The bedrock values of his upbringing, Eisenhower discovered, were also those of West Point's code of Duty, Honor, and Country. The oath of allegiance that he took when he became a cadet signified his acceptance of the civic responsibilities inherent in both codes and remained a cherished moment for the rest of his life. Eisenhower was a good, if not spectacular, cadet, scholar, and athlete, graduating in the upper third of his class in 1915. Of equal importance to the education he received was the friendship of such cadets as Omar Bradley, James A. Van Fleet, and Joseph T. McNarney, all members of the "class the stars fell on," and with men in classes immediately senior and junior to his.

Traits that became valuable years later first emerged at West Point. Eisenhower had the knack of saying the right thing to gain others' cooperation. His strong personality and overwhelming good nature inspired trust. Classmates regarded him as a natural leader who looked for ways to smooth over disputes and organize a group's efforts toward a common goal. As the new second lieutenant of infantry left West Point for his first assignment, it was clear that he was well suited to the world of team play and cooperative endeavor that characterized the Army.

After two years with the 19th Infantry at Fort Sam Houston, Texas, Eisenhower's career accelerated as America began to mobilize for World War 1. Regular officers in the rapidly expanding Army found themselves briskly promoted and given challenging commands. Already a Regular Army captain in 1917, P-Eisenhower was a temporary lieutenant colonel just over a year later. Some of his peers distinguished themselves in France, but Eisenhower never left the United States, a fact that bitterly disappointed him. Instead, he spent the war training troops that others would lead in battle. At the armistice, he was in command of Camp Colt, the Army's tank corps training center on the Civil War battlefield at Gettysburg.

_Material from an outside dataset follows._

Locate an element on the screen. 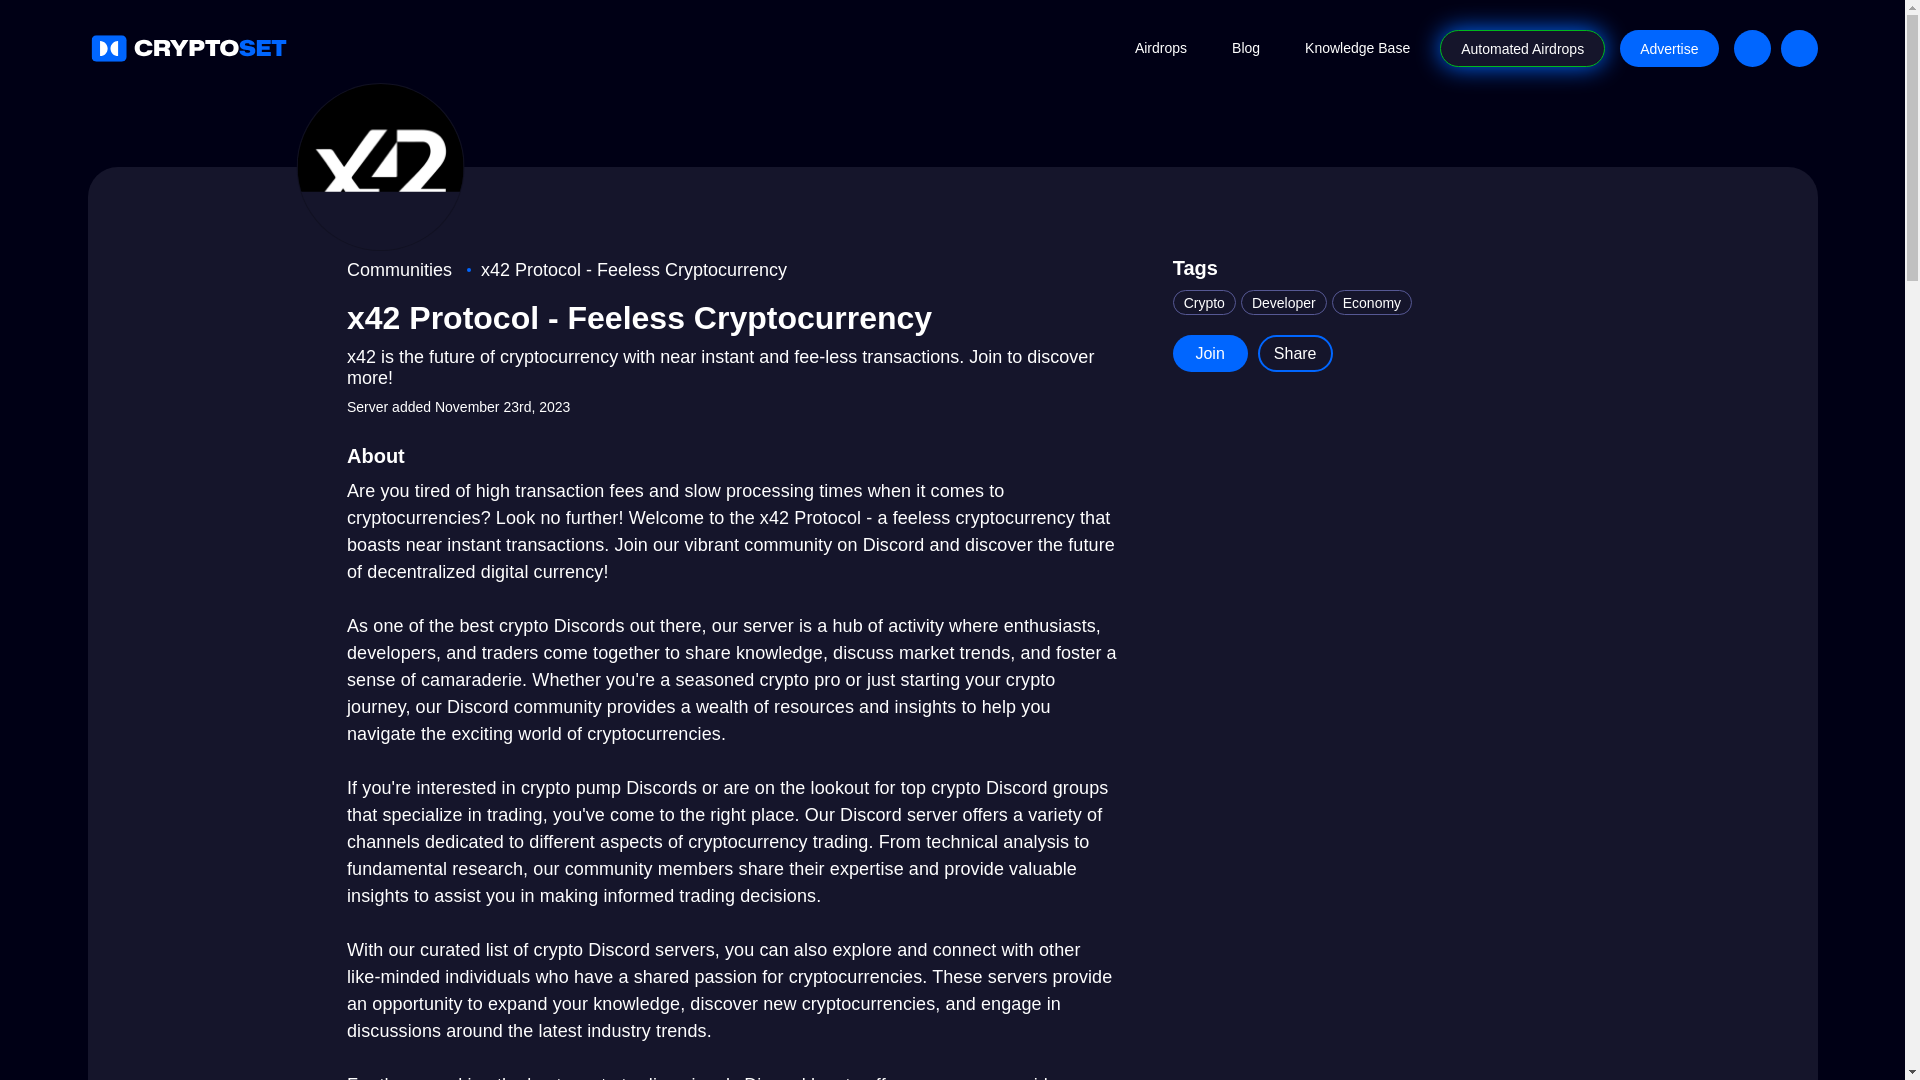 Image resolution: width=1920 pixels, height=1080 pixels. Automated Airdrops is located at coordinates (1522, 48). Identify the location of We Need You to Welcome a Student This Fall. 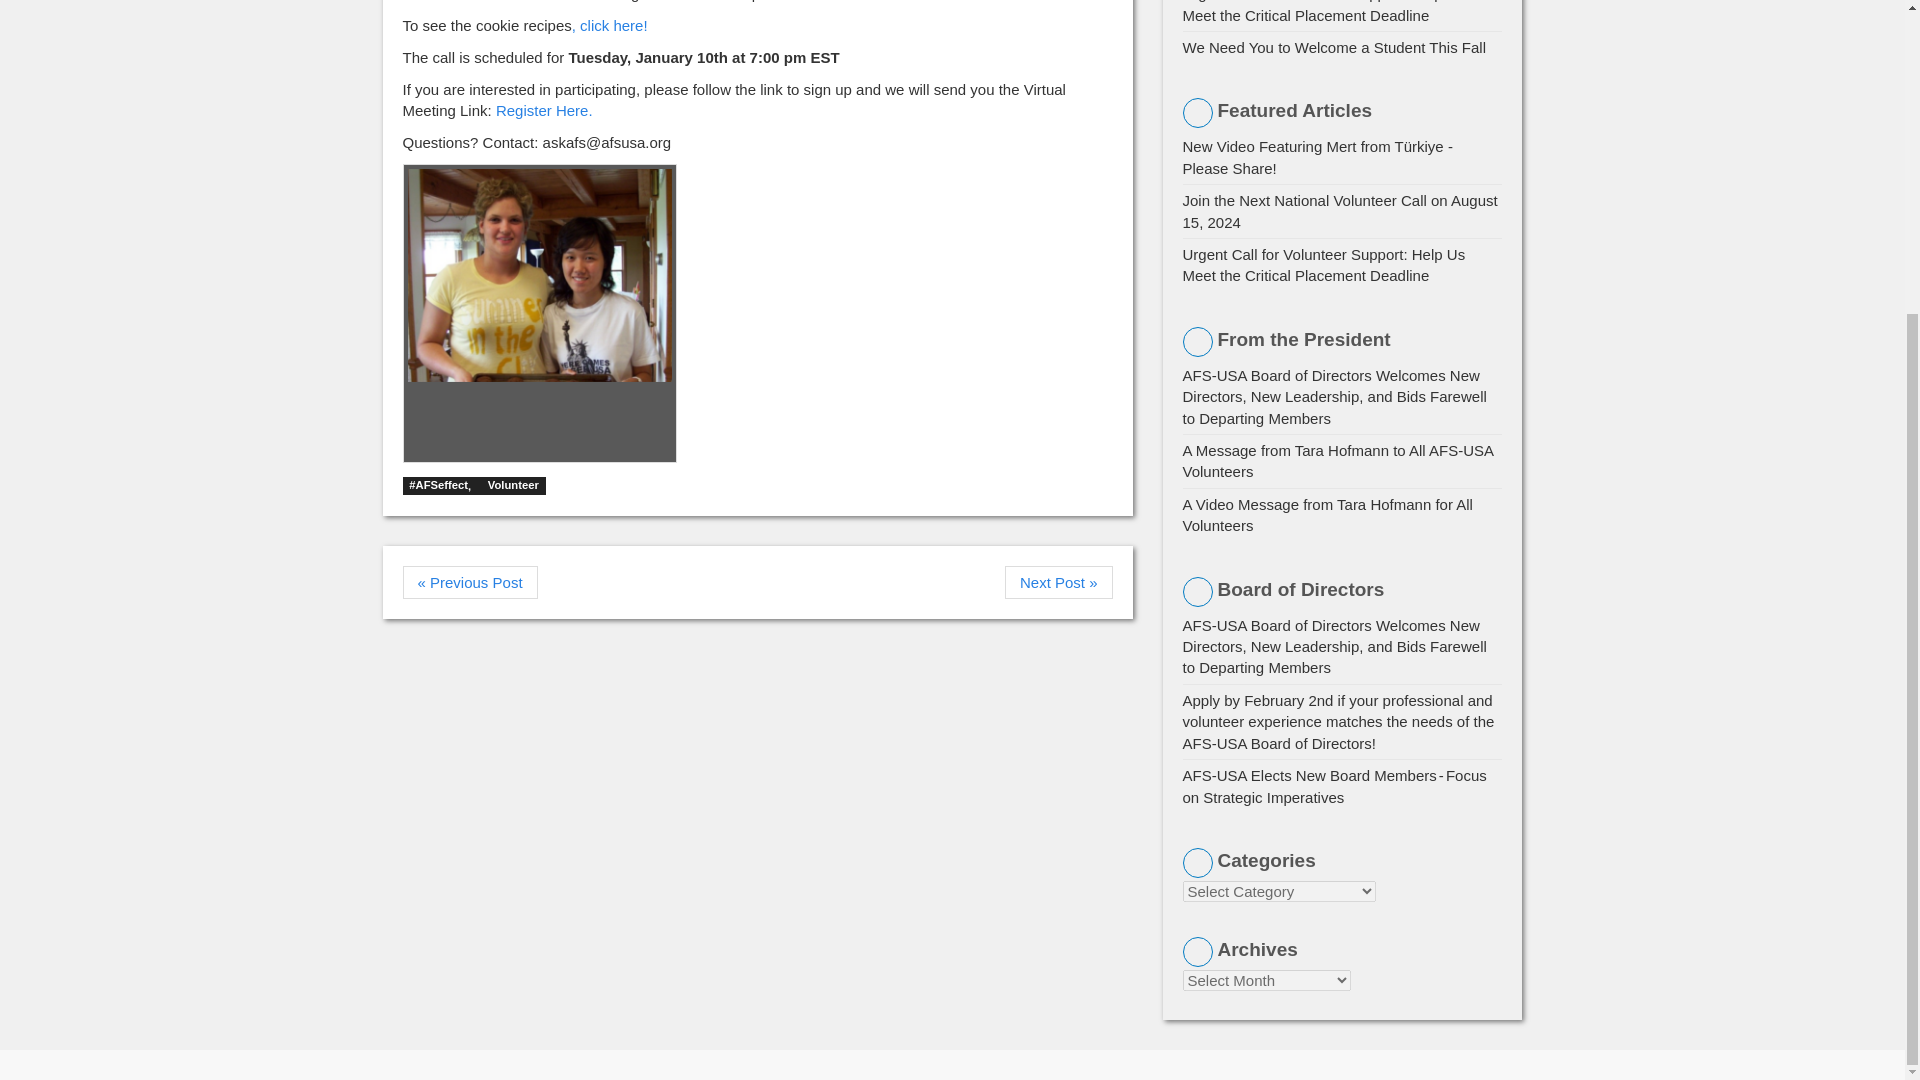
(1334, 47).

Peace brought demobilization to an Army that had grown to more than two million men. The service contracted to 850,000 in 1919 and then declined to average around 140,000 for the next decade and a half. The officer corps grew smaller as well, and the regulars necessarily returned to their permanent grades. Eisenhower reverted to the rank of captain in June 1920, but he was promoted to Regular Army major a few days later. He held that rank for the next sixteen years of peacetime duty in an Army that appeared to many to have no real function.

Cadet Eisenhower, 1915

Cadet Eisenhower, United States Military Academy Class of 1915.
Classmates regarded him as a natural leader who looked for ways to smooth
over disputes and organize a group's efforts toward a common goal.

Critics of the Army had a strong argument. After the defeat of Imperial Germany, there seemed to be no apparent enemy to justify the continued expenses of a standing army or to sustain any popular zeal for military preparedness. An enemy for an army is like sin for an evangelist, but only in the Pacific was there a credible threat, and American war planners agreed that a war against Japan would be a naval war, by and large. Thus the consequences of peace for the Army were reduced budgets and a smaller force, and for its officers, a succession of dreary postings to the little forts and camps that made up the interwar service.

Eisenhower's assignments in the postwar period were much like those of any other officer. He had limited time with troops and did not manage to get a battalion command until 1940. He spent years in miscellaneous administrative duties that included recruiting, periodic details as a football coach, and staff work. In 1927 and 1929 he served on the American Battle Monuments Commission and wrote a guide to American battlefields in France. In due course, he attended the Command and General Staff School and, because he graduated at the top of his class, later gained admittance to the prestigious Army War College and the Army Industrial College.